Medicare Part D is a prescription drug plan that covers prescription drugs that aren’t included under Medicare Part B coverage. It is optional, but Medicare enrollees may have to pay a penalty to the government if they don’t enroll in it when they are first eligible. Those enrollees can avoid a penalty if they already have prescription coverage that is at least as good as Part D through another health plan, such as:
- An employer’s or union’s retiree health plan
- The Veterans’ Administration
If an enrollee does have other coverage, their health insurer will let them know if it’s at least as good.
How does Part D work?
Whether someone has a standalone drug plan or gets Part D coverage as part of their Medicare Advantage plan, it works the same way. The drug plan has a list of covered drugs—called a formulary—that divides covered drugs into tiers. Members pay the same copayment (copay) or coinsurance for all drugs in each tier. (For example, they might pay a $3 copayment for drugs in tier 1, or a 25 percent coinsurance for drugs in tier 4).

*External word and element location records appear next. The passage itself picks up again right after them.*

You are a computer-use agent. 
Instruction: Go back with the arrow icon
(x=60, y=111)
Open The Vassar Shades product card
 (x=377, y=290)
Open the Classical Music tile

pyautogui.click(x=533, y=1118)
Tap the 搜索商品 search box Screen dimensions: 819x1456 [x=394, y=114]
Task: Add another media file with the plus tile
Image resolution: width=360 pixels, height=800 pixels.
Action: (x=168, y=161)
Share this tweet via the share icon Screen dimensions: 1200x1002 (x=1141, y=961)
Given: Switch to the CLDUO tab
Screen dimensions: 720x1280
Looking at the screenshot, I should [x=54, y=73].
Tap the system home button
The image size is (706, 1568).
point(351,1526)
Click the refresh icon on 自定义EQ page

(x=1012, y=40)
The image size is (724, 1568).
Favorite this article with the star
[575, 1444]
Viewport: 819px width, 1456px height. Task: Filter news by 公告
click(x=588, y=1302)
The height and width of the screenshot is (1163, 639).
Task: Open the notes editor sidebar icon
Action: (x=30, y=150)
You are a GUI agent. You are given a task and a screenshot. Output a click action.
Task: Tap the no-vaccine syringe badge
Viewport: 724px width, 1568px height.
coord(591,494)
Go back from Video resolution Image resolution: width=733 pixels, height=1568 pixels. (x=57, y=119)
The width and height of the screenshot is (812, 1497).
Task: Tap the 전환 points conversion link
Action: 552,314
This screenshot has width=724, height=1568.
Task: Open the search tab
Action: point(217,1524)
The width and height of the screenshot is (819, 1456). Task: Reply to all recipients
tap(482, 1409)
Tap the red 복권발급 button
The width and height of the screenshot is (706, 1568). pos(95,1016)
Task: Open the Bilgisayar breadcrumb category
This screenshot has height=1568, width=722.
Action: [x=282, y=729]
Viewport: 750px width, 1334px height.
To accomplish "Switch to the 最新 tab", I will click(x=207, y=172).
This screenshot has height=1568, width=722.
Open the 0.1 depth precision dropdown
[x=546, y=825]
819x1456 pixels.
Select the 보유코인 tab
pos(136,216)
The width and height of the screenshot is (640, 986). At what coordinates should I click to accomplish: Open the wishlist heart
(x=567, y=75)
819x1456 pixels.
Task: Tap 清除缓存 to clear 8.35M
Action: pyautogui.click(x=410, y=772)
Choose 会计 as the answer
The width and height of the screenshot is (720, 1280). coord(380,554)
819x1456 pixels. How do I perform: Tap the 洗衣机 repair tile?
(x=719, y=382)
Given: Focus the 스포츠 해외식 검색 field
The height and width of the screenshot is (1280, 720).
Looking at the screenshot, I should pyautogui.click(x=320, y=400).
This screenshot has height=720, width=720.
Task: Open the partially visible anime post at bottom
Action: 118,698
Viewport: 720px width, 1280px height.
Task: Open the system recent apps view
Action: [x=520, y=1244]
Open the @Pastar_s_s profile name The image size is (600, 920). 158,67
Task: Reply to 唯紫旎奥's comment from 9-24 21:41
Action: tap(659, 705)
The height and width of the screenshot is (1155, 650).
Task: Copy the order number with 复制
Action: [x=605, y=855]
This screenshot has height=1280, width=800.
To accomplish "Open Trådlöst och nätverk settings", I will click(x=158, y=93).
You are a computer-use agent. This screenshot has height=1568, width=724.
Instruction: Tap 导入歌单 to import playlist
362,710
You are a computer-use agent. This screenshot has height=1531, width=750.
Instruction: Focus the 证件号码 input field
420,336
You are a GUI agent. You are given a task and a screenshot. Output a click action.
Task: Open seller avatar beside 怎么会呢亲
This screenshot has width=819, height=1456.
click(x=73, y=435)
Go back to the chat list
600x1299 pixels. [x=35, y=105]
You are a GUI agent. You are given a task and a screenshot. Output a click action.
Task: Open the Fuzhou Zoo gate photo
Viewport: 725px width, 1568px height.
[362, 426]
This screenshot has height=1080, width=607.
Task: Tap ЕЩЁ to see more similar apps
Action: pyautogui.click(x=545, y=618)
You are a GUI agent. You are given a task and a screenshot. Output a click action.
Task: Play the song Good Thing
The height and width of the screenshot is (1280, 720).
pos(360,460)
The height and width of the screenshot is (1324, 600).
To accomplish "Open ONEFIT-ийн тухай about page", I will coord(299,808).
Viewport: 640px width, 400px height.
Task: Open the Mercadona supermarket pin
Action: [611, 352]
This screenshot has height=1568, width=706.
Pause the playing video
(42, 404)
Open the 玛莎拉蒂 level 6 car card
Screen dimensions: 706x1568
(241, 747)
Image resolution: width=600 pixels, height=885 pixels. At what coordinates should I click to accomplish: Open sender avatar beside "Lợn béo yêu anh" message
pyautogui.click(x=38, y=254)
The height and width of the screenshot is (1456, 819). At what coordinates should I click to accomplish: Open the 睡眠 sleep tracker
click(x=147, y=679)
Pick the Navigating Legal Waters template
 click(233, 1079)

Part D has three different stages of benefits, and drug coverage may change depending on which stage an enrollee is in:
- Initial coverage – An enrollee pays their plan’s copays or coinsurance for all covered drugs based on which tier the drug is in. They continue to pay until their total drug costs reach the initial coverage limit, which is set by the Centers for Medicare and Medicaid Services (CMS) and changes every year. Total drug costs are the combined costs paid by both the enrollee and the insurance company.
- Coverage gap (often called the “donut hole”) – Once the initial coverage limit is reached, this is the next stage. Some health plans offer prescription drug coverage during the coverage gap, but many do not, so enrollees should check their plan’s coverage details.
- Catastrophic coverage – This begins when a member’s out-of-pocket costs, including costs paid by the health plan, reach a certain amount (also set by CMS and changes every year). Once a member reaches this stage, they pay either a copay or coinsurance for their prescriptions, and the health plan pays the rest.